John Beresford MBE (born 4 September 1966) is an English former professional footballer and sports television pundit.

As a player, he was a left back who notably played in the Premier League with Newcastle United and Southampton. His time at St James' Park saw him win the Football League First Division title in 1992, as well as finishing runners-up in two Premier League seasons, as well as appearing in the 1998 FA Cup final. Initially coming through the Manchester City academy. he also spent time in the Football League with Barnsley, Portsmouth and Birmingham City, in Donegal, Republic of Ireland with Finn Harps, and with non-league sides Ossett Town, Alfreton Town and Halifax Town.
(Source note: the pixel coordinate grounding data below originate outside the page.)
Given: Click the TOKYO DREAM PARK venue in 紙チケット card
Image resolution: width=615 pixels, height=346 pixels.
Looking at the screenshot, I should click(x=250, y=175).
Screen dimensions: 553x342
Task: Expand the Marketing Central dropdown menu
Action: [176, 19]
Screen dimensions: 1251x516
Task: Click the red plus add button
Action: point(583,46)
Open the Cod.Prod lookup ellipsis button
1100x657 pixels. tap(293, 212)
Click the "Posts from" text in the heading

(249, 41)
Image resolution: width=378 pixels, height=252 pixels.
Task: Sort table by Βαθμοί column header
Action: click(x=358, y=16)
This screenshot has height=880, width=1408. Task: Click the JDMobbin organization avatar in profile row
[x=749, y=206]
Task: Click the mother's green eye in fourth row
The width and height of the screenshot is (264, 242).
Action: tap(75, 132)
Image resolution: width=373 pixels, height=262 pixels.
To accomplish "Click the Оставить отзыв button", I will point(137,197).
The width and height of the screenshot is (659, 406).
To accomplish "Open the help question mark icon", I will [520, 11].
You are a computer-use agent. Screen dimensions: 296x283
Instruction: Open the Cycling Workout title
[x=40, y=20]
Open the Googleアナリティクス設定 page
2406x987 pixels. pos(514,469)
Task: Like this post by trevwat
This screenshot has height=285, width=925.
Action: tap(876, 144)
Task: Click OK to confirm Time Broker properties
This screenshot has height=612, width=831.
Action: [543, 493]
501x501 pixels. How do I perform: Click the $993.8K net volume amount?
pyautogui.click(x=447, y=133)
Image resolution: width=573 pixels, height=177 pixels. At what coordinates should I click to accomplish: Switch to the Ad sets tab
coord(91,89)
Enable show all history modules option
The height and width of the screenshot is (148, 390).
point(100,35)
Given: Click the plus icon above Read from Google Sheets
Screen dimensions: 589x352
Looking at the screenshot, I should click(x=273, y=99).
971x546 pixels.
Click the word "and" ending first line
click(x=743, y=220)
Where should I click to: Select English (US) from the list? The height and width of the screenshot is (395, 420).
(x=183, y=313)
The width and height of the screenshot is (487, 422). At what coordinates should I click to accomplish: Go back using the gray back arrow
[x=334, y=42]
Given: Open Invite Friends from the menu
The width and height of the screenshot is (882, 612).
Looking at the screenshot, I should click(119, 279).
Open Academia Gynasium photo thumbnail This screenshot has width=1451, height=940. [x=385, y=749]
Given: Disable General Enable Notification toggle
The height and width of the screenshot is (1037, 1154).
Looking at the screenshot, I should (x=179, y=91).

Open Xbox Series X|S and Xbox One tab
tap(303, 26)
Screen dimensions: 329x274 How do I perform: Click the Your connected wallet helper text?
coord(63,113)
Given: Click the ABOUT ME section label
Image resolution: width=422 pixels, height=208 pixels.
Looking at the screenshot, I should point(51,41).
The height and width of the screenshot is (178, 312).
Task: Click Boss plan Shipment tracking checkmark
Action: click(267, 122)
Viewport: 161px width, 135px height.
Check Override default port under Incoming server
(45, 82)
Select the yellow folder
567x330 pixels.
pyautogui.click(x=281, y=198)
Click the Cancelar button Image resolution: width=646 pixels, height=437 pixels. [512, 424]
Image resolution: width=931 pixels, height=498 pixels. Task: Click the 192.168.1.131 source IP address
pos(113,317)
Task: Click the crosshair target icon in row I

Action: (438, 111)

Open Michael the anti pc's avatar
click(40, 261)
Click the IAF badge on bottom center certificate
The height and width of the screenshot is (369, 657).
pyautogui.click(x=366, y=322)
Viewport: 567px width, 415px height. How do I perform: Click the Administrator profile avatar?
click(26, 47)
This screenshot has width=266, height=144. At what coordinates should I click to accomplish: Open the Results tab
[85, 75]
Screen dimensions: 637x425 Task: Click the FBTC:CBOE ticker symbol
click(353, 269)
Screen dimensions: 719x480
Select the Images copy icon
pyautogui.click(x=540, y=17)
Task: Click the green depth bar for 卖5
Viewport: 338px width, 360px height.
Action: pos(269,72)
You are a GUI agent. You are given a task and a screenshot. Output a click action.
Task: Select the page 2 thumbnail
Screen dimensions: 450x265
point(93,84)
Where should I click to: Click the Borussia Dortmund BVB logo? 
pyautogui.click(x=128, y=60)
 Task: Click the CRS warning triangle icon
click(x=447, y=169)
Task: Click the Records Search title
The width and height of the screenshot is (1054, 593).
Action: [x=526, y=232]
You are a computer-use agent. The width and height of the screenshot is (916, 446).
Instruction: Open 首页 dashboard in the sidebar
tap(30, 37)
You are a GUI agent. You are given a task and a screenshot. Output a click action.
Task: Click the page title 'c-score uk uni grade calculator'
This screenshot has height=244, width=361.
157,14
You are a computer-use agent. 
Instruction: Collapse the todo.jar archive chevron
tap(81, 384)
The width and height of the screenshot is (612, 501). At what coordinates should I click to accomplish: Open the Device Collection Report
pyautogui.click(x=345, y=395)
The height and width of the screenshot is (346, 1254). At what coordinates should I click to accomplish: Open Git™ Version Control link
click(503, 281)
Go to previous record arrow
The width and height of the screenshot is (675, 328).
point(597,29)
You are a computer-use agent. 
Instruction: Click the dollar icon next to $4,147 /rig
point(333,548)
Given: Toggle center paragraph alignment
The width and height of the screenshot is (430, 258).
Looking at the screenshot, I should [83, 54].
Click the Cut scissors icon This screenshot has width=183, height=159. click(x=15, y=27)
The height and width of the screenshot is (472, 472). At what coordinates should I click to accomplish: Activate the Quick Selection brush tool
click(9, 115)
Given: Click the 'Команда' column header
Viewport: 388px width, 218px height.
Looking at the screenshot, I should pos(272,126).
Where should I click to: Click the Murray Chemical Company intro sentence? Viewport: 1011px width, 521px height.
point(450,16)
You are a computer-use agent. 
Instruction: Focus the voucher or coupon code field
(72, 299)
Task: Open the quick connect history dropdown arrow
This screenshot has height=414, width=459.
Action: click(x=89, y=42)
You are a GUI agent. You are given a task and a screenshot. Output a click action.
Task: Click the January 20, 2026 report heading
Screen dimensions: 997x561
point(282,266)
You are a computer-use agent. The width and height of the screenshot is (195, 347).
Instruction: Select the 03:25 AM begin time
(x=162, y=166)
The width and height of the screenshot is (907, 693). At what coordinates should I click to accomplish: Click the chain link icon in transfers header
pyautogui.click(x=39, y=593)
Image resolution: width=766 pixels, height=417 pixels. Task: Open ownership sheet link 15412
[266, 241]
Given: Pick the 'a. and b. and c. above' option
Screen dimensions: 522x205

He was capped twice at England B team level.

Since retiring, he has largely worked as a pundit for ESPN. In 2017 he was awarded an MBE for his support for the "Show Racism the Red Card" campaign.

Playing career
Beresford was born in Sheffield, West Riding of Yorkshire. In his footballing career he played for clubs Manchester City, Finn Harps F.C. Barnsley, Portsmouth, Newcastle United,  Southampton and Birmingham City.

He is best known for his Newcastle United spell between 1992 and 1998, with his attacking tendencies being crucial to "the Entertainers". During this time Beresford formed a formidable partnership with the other full back, his doppelgänger Warren Barton. One of the highlights of his time at Newcastle was scoring twice in the first leg of their Champions League qualifier against Croatia Zagreb in 1997.

In a Premier League match against Aston Villa on 14 April 1996, Beresford was substituted after 25 minutes by manager Kevin Keegan after an argument between them that took place during play. The player later apologized for his behavior, but did not play another game that season. By the following campaign, he had won his place back in the team.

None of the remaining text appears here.